1. 线性范围： 应覆盖临床相关浓度范围 (如 50 - 2000 pmol/L)。标准曲线R² > 0.995。
2. 精密度：
   • 日内精密度 (重复性)： 取同一样品 (低、中、高浓度)，同一天内重复处理并测定至少5次，计算结果的相对标准偏差 (RSD)，通常要求 < 10%。
   • 日间精密度 (重现性)： 取同一样品 (低、中、高浓度)，在不同天 (至少3天) 分别处理并测定，计算结果的RSD，通常要求 < 15%。
3. 准确度 (回收率)：
   • 加标回收率： 在已知浓度 (或空白基质) 的全血样品中加入低、中、高三个浓度的维生素B12标准品，按方法进行处理和测定。计算测得总量与样品本底量及加入量之和的比值 (回收率)，通常要求在 85% - 115% 之间较为理想。
4. 检测限 (LOD) 与定量限 (LOQ)：
   • LOD：信噪比 (S/N) ≥ 3 对应的浓度。
   • LOQ：S/N ≥ 10 且精密度和准确度符合要求的浓度。通常LOQ应低于临床参考范围下限。
5. 特异性/选择性： 考察常见共存物质 (如血红蛋白降解产物、其他水溶性维生素、内源性物质) 是否干扰目标峰的分离与测定。目标峰应与邻近峰基线分离 (分离度 > 1.5)。
6. 基质效应： 通过比较纯标准溶液与加标至空白基质提取后标准溶液的响应，评估基质对离子化的抑制或增强作用。
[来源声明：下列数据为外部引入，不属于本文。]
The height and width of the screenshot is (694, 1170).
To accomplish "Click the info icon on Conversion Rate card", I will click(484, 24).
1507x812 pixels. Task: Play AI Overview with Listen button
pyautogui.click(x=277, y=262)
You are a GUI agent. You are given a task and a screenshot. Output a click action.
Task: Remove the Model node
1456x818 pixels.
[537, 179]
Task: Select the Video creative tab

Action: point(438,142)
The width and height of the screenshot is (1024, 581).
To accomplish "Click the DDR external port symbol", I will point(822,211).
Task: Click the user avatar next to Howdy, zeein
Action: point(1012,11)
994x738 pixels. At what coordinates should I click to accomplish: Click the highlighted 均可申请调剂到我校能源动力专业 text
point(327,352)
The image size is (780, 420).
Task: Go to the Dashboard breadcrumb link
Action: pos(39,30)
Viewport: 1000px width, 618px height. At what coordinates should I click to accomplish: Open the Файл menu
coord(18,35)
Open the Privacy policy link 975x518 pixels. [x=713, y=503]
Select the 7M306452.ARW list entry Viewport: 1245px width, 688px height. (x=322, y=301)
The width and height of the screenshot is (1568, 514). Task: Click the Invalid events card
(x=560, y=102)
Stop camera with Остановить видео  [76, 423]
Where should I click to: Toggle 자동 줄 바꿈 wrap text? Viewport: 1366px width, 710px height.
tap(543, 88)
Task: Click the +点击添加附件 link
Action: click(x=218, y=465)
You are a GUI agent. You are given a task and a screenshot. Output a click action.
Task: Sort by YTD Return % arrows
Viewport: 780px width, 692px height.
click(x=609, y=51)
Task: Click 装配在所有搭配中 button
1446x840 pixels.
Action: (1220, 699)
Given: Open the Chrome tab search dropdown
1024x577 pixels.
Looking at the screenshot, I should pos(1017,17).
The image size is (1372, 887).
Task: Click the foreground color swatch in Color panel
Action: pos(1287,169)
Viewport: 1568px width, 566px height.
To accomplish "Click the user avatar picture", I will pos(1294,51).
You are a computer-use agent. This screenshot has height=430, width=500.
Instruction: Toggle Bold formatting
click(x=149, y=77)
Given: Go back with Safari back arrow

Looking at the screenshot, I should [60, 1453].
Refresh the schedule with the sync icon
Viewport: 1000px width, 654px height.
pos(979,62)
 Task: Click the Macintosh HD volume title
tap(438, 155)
SPE能有效降低基质效应。

四、 结果与讨论

• 本方法利用固相萃取技术有效去除了全血中大量的血红蛋白、蛋白质、脂质等干扰物质，显著提高了色谱分析的清洁度和灵敏度。
• 氰化钾转化步骤确保了不同结合形式的维生素B12统一转化为稳定的氰钴胺素形式进行检测，提高了方法的准确性和可靠性。
• 优化后的HPLC条件实现了维生素B12与其他干扰物质的良好分离。
• 方法学验证结果表明，该方法线性良好、精密度高、准确度高、灵敏度满足临床检测需求，特异性强，适用于全血样本中维生素B12的定量分析。
• 与直接检测血清/血浆B12相比，全血检测更能反映组织储存水平，对评估长期营养状况可能更具价值。

五、 注意事项

1. 氰化钾安全： 氰化钾为剧毒物质，所有操作必须在通风良好的通风橱内进行，佩戴合适的手套、口罩和防护眼镜。废弃物必须严格按照危险化学品规定进行处理，严禁直接倒入下水道。
2. 光敏感性： 维生素B12及其标准溶液对光敏感，尤其强光和紫外光。样品处理、标准品配制及储存过程应尽量避光操作（使用棕色瓶或锡箔纸包裹容器）。
3. 样品稳定性： 全血样品宜尽快处理分析。如需保存，分离血浆/血清或处理后的提取物在-20°C或-80°C冷冻更稳定。避免反复冻融。
4. SPE操作要点： 活化、平衡要充分；上样和洗脱流速控制是关键，过快会导致回收率下降；洗涤要充分但要避免过度洗涤导致目标物损失；洗脱要完全。
5. 色谱条件优化： 流动相组成、pH值、梯度程序、柱温等参数可能因具体仪器和色谱柱品牌型号存在差异，需根据实际情况进行调整优化以获得最佳分离效果。
6. 质量控制： 每次检测应同时分析质控样品（低、高水平）以确保结果可靠性。定期参与室间质评。

六、 结论

本文建立的基于固相萃取前处理结合高效液相色谱检测的方法，为全血中维生素B12的定量分析提供了一种灵敏、准确、可靠的技术方案。该方法有效克服了全血复杂基质的干扰，具有良好的方法学特性，适用于临床实验室对个体维生素B12营养状况进行更全面的评估和监测。该方法亦可应用于营养学研究和流行病学调查等领域。